10 yaşında üzerine giymeye başladığı çubuklu formayı bir daha hiç çıkarmayan Fenerbahçe’nin liberosu Melis Yılmaz Habertürk’e konuştu. Melis, voleybola başlamasında Fenerbahçe Kadın Voleybol takımının o yıllardaki başarılarının çok etkili oluğunu ifade ederken, “O takımları izledikçe merakım pekişti ve oynamaya başladım” diye konuştu. Genç libero takım kaptanı Eda Erdem Dündar için ise “Aslında Türk kadınını çok iyi temsil eden bir bayrak oyuncu” şeklinde konuşurken bir de dikkat çekici anısını paylaştı.
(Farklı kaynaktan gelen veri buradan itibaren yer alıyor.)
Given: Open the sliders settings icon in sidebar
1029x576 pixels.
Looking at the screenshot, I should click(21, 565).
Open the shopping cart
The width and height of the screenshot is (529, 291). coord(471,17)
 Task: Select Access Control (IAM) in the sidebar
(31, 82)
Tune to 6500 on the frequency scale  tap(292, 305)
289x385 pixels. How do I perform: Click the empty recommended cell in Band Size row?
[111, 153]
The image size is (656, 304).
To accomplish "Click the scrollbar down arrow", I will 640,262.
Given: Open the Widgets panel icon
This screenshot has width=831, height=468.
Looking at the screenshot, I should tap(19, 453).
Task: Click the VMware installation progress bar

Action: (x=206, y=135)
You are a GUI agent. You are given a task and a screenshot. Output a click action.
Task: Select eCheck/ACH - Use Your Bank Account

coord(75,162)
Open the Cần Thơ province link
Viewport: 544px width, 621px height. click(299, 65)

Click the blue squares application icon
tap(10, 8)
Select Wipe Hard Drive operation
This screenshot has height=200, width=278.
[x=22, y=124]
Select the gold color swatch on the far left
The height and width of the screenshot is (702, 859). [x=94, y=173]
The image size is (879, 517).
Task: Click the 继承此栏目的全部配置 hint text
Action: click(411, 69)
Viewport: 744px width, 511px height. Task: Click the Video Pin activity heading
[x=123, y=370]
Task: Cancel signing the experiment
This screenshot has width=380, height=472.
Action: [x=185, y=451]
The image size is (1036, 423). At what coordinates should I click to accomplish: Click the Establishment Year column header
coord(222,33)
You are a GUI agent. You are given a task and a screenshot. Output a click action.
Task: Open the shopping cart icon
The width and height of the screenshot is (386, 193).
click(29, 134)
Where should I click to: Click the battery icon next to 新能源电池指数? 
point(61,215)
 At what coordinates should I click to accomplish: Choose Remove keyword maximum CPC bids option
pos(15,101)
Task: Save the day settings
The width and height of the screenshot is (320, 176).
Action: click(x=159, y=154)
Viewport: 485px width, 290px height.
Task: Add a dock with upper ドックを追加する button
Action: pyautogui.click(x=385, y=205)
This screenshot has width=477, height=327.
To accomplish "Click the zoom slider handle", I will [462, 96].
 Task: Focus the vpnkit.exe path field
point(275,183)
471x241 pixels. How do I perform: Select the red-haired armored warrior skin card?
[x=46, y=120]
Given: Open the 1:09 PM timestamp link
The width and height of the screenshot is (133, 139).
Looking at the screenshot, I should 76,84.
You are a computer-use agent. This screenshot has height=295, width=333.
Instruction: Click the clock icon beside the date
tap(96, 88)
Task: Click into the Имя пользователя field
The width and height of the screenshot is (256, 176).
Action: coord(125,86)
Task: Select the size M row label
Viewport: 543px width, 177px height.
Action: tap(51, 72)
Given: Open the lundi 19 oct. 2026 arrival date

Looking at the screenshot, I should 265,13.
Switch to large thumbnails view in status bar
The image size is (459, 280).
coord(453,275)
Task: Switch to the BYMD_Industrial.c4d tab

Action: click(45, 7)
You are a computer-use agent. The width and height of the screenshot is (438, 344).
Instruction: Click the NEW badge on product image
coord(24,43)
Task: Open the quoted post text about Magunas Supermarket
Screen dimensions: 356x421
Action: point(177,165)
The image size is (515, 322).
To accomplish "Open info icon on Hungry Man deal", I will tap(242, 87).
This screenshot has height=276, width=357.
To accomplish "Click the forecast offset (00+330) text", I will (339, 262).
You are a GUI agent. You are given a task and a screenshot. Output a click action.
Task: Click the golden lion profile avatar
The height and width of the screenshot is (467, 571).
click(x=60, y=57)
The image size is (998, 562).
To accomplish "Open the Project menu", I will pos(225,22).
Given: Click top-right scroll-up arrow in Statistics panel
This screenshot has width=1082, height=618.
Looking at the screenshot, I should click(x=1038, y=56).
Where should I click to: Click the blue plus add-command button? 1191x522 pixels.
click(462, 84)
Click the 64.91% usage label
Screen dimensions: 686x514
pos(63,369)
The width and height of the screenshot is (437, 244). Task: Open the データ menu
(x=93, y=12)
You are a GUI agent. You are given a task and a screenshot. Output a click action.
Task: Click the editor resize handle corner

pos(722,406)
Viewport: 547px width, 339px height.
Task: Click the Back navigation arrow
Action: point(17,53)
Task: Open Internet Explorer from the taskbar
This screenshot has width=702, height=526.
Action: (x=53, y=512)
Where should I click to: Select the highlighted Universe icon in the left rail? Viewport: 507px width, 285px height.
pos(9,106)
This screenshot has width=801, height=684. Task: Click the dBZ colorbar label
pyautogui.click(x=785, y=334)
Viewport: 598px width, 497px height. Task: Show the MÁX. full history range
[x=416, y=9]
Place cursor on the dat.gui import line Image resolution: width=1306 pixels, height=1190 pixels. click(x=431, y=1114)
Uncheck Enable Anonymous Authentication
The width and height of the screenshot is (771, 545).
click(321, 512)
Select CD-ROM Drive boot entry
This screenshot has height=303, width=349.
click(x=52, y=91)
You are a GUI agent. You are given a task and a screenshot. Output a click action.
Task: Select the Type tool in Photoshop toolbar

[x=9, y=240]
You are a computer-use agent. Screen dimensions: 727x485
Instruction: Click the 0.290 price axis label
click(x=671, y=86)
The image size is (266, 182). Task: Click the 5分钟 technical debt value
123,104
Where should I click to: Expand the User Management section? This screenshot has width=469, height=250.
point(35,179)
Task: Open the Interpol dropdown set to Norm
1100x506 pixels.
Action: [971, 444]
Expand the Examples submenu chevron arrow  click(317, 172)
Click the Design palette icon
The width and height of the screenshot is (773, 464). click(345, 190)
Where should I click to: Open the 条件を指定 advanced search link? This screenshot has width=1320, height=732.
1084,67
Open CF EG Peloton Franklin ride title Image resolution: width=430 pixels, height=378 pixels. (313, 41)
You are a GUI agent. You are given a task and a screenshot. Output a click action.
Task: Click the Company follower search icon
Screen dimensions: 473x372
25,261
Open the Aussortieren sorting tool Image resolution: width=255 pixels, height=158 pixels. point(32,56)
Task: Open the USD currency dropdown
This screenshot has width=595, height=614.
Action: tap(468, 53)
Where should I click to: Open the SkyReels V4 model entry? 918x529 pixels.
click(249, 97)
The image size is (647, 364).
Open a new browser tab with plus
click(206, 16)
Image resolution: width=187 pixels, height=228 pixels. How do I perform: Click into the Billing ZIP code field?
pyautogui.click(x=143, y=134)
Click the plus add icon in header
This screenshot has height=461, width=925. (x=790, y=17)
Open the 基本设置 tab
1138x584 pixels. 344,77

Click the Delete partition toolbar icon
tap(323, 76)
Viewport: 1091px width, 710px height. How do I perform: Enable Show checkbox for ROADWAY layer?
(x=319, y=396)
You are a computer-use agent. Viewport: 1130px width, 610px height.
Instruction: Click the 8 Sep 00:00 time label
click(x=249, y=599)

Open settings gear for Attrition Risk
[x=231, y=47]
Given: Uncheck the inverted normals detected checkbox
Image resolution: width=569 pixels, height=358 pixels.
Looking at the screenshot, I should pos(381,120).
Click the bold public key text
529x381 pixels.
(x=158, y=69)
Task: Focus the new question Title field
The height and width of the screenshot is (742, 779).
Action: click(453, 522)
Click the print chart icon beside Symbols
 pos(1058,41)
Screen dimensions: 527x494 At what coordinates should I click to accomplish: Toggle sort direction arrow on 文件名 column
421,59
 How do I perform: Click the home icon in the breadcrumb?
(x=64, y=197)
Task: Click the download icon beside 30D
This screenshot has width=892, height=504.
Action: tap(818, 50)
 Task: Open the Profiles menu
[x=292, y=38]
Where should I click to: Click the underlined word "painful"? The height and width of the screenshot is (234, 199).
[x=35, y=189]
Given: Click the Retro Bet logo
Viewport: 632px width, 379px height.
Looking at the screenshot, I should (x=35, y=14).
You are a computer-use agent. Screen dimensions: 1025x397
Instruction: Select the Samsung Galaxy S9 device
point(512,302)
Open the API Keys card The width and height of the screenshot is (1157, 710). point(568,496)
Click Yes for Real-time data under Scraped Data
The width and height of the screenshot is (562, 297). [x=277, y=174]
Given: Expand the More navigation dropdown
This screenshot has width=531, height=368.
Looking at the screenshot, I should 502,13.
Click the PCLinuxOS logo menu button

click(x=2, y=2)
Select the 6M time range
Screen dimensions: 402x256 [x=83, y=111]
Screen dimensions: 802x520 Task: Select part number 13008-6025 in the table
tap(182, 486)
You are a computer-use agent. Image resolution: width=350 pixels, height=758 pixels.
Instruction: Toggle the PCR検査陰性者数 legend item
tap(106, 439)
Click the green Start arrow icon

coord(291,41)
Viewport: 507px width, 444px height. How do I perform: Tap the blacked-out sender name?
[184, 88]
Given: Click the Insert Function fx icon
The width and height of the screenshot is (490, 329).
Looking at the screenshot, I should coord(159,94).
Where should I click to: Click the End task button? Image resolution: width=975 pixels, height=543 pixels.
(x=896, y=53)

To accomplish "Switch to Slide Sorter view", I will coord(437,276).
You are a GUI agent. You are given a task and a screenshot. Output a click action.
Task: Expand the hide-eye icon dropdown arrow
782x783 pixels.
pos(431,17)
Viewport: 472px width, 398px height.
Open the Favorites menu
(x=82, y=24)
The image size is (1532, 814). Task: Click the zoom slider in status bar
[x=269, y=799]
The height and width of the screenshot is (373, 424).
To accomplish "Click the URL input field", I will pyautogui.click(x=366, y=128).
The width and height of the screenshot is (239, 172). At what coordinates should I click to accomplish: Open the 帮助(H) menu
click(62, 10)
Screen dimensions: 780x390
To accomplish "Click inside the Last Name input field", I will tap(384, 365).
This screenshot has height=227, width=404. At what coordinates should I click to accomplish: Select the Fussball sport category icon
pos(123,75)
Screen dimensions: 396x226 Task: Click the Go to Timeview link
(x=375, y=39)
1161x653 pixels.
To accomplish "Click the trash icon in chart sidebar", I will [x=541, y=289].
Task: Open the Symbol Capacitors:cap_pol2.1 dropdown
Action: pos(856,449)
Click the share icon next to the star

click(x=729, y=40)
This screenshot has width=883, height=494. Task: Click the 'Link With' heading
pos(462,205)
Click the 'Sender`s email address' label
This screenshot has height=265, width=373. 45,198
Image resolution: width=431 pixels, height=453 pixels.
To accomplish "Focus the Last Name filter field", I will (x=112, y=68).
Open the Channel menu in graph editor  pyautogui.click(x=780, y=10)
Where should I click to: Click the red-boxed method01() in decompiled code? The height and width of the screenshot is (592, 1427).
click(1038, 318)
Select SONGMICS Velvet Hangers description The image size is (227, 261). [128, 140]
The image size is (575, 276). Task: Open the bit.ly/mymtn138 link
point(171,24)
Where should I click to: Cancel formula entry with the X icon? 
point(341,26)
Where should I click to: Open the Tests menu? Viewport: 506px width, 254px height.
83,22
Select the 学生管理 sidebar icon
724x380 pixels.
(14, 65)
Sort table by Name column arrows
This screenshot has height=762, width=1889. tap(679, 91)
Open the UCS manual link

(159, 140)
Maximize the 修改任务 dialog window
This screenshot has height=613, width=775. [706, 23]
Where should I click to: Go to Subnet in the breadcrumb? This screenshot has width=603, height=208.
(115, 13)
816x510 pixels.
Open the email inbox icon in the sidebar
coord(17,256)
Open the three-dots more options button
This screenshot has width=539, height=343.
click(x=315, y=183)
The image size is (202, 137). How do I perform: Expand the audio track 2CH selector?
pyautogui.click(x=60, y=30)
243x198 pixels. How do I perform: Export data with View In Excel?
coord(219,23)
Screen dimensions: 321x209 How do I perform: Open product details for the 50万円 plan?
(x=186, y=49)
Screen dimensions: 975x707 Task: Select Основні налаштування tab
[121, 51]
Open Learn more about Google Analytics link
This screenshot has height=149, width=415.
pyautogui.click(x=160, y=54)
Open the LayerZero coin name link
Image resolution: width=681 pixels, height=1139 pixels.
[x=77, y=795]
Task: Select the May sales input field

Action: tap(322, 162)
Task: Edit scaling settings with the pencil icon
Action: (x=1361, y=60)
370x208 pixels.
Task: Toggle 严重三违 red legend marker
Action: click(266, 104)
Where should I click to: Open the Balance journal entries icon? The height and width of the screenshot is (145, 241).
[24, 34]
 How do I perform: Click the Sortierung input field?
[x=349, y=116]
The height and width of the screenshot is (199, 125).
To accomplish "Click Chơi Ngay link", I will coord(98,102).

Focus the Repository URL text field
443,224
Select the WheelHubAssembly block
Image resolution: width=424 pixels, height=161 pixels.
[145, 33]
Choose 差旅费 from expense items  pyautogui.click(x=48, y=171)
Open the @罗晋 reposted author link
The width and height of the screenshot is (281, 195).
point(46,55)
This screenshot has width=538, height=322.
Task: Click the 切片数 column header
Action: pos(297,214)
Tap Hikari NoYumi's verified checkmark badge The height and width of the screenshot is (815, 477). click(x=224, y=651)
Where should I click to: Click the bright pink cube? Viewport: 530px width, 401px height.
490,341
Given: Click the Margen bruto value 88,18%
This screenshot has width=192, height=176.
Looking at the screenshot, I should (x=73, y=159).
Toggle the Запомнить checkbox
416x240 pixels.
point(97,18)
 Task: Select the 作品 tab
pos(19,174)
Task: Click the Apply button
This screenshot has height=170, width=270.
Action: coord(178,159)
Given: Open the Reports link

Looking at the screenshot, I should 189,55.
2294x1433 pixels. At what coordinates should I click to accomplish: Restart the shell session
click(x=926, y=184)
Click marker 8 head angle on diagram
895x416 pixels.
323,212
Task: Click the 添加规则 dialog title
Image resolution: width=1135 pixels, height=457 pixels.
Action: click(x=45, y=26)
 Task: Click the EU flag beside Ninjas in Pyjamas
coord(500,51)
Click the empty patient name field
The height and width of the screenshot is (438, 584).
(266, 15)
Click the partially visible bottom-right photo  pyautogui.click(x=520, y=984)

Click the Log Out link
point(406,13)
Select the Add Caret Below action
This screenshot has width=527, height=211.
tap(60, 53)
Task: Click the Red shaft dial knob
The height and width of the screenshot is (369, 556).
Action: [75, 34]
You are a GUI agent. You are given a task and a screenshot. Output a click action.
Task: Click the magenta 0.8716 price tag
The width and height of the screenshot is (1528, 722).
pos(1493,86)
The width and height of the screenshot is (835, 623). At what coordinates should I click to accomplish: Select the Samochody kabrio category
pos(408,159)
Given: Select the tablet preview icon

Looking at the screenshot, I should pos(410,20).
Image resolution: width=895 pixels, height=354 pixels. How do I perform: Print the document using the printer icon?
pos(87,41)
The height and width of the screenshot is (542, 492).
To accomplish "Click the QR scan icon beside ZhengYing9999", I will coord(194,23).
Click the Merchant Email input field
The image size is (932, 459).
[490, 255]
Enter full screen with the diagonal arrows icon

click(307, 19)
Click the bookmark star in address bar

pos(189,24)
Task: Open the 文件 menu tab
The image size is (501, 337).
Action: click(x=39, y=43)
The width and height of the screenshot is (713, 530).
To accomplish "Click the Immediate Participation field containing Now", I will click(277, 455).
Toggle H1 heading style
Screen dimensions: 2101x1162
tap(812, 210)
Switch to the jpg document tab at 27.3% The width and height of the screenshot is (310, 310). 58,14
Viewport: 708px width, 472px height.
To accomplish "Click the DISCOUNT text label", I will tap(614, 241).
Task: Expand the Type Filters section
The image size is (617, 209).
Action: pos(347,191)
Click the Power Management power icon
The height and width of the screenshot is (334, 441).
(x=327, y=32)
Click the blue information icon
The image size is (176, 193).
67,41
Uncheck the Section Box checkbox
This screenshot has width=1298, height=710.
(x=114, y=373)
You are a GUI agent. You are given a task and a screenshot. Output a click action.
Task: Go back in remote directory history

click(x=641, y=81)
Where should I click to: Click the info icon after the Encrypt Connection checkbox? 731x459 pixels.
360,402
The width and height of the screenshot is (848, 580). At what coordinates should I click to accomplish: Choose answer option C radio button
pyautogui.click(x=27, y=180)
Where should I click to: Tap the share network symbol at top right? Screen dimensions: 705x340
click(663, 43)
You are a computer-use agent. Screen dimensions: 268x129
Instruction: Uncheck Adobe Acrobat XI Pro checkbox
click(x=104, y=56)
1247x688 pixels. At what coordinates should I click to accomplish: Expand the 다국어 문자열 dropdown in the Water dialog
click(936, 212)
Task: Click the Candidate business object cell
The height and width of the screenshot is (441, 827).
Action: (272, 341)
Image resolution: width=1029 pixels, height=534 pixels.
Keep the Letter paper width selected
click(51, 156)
Fenerbahçe’nin genç liberosu Melis Yılmaz, HT Spor Evden Röportajlar’ın konuğu oldu. Voleybola 10 yaşında Fenerbahçe Spor Okulları’nda başlayan genç yıldız, 16 yaşında takımıyla profesyonel sözleşme imzalarken, hala da yetiştiği kulübün formasını terletmeyi sürdürüyor. Başarılı sporcu muhabirimiz Ahmet Selim Kul’un sorularını yanıtlarken, oldukça samimi açıklamalarda bulundu. İşte Melis Yılmaz’ın açıklamaları:
‘ANNEMLE ÇALIŞMALAR YAPIYORUM’
Farklı bir süreç yaşıyoruz. Hiç bu kadar uzun bir tatil durumumuz olmamıştı. Ama yine de kendimizi her zaman hazır tutmamız gerekiyor. Bu yüzden de evde çalışmalarımıza devam ediyoruz. Ama içinde bulunduğumuz durumdan dolayı hepimizin motivasyonu çok düşük.. Ne olacak ne bitecek kaygılıyız. Ama kondisyon açısından bir sorun yaşamamak, bir sakatlık yaşamamak adına her gün en az 1 saatlik çalışmalar yapıyoruz. Tabii hepimizin evinde top da var. Duvardan bile çalışabiliyoruz. Geçen annemle çalışmalar yaptım. Anneme “Bana biraz top at, ben de manşet alayım” dedim. Komşular rahatsız olmasın diye duvarda manşet çok fazla oynamamaya çalışıyorum. Bir tane küçük topum da var. Onla da tek kol kontrol, manşet, pas çalışmaları yapıyorum onla. Özlüyoruz tabii ki ama herkes evinde özlemle bir şeyler yapmaya çalışıyor.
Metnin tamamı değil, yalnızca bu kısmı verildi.